A study by scientists at the National Centre for Biological Sciences (NCBS), Bangalore, has revealed low genetic diversity among populations of the gaur in central India resulting from habitat loss and fragmentation of populations.
Their study, the first in India to examine how changing land has impacted large herbivores, has found populations of gaur — the top prey species for carnivores such as tigers — distributed as clusters with low genetic diversity separated by degraded habitat, roads or railway tracks.
The findings suggest that the gaur are present in small populations with little or no gene flow between them. The researchers say this is worrying because the loss of genetic exchange through mating across populations raises the risk of the local populations going extinct.
Wildlife experts have already documented the local extinctions of the gaur from several sites in central India, including the Bor tiger reserve, the Bandhavgarh tiger reserve and the Kanger Valley National Park.
“Conservation requires both numbers within populations and gene flow between populations,” said Uma Ramakrishnan, a scientist at the NCBS studying population genetics, conservation and evolutionary biology who led the study.

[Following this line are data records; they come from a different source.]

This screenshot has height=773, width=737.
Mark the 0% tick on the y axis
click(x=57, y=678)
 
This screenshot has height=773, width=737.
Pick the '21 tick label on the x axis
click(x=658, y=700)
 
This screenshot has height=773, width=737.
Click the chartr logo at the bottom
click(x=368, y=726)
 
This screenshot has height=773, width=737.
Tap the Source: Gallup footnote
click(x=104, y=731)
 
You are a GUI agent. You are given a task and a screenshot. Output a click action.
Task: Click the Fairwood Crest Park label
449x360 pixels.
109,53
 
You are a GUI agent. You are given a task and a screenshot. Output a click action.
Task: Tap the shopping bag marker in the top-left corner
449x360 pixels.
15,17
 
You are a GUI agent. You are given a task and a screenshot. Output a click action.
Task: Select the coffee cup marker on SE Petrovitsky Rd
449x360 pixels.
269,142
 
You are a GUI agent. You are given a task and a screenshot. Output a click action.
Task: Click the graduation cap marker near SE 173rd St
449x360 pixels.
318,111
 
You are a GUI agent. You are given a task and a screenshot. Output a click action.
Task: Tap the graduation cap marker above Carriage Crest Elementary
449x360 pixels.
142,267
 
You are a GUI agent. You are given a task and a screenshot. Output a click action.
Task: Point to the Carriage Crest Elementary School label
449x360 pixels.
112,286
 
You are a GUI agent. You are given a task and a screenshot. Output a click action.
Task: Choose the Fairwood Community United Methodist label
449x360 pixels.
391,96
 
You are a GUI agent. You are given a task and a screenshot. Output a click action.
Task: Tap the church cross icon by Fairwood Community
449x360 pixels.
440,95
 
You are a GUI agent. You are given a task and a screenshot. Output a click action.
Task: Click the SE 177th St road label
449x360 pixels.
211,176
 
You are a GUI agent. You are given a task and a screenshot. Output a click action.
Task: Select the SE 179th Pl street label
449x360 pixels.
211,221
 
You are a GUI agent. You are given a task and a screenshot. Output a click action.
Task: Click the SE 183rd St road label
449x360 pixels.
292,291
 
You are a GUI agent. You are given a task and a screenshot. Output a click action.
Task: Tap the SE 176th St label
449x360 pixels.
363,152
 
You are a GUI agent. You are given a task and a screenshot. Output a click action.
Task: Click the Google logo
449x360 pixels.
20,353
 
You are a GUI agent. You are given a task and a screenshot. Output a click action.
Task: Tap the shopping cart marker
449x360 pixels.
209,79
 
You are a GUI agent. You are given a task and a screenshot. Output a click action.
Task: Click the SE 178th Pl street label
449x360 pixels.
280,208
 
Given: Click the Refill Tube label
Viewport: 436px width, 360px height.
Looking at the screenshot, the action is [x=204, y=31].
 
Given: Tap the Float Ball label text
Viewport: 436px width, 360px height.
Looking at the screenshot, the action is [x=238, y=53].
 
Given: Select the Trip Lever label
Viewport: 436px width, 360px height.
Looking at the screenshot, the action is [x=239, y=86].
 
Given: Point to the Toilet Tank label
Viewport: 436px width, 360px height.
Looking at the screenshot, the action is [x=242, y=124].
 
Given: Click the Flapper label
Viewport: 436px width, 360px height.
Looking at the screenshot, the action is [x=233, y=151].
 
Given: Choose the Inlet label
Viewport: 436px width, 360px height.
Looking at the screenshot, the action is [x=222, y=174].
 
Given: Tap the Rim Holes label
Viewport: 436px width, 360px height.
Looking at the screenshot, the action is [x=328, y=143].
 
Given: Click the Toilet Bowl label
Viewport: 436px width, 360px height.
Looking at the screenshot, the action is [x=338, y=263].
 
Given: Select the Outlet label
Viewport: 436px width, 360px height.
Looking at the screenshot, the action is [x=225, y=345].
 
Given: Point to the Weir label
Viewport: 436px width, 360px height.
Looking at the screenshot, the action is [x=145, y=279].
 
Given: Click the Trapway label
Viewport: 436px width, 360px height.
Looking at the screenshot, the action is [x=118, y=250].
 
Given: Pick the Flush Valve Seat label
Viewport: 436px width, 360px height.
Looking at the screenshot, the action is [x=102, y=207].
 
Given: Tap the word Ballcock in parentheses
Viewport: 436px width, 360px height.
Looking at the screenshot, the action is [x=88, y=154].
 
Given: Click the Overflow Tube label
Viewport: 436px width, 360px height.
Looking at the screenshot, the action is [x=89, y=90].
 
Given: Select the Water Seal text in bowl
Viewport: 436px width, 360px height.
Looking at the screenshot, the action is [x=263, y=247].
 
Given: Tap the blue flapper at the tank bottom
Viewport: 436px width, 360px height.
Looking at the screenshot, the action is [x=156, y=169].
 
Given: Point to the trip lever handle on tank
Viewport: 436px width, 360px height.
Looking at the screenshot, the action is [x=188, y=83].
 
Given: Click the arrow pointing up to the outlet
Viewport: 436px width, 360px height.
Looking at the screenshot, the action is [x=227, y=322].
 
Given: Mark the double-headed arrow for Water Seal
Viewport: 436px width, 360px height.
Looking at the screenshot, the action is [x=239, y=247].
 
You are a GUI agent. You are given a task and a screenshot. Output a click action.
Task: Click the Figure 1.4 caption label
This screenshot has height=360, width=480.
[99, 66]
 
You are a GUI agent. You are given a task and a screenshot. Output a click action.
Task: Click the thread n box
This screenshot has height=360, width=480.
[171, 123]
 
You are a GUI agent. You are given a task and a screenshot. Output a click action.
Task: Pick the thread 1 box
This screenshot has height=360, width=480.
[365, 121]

“We hope studies like this will spur evidence-based strategies to maintain connectivity for multiple endangered species in priority landscapes like central India," she said.
The NCBS researchers have published their findings in the journal Molecular Ecology.
An earlier study by scientists at the Wildlife Institute of India, Dehradun, had found that tigers in central India fall in four distinct genetic clusters, but three of the populations have had limited exchange of genes through mating.
“Herbivores are crucial in maintaining balance in ecosystems, yet while earlier research has focussed on connectivity for carnivores such as tigers or leopards, little is known about how herbivores respond to habitat fragmentation,” said Abhinav Tyagi, the study’s first author.
The NCBS researchers analysed genetic material or DNA from faecal samples of two large herbivores — the gaur and the antlered deer popularly called the sambar — from inside and outside protected areas in Maharashtra and Madhya Pradesh.
They studied DNA from 124 gaurs and 99 sambars in and around the Kanha and Pench tiger reserves in Madhya Pradesh and Bor, Nagzira-Nawagaon, Tadoba-Andhari and Umred-Karhandla tiger reserves in Maharashtra.
Their results suggest that the small gaur population in Umred-Karhandla is the most genetically distinct, although their populations in Nagzira-Navagaon and Tadoba-Andhari also separate into distinct clusters.
The study also revealed evidence of population admixture among the gaur in Kanha, Pench and a so-called Kanha-Pench corridor that connects the two reserves. This admixture likely is the result of the well-maintained corridor which wildlife biologists believe is also being used by tigers to move from one reserve into another, maintaining gene exchange.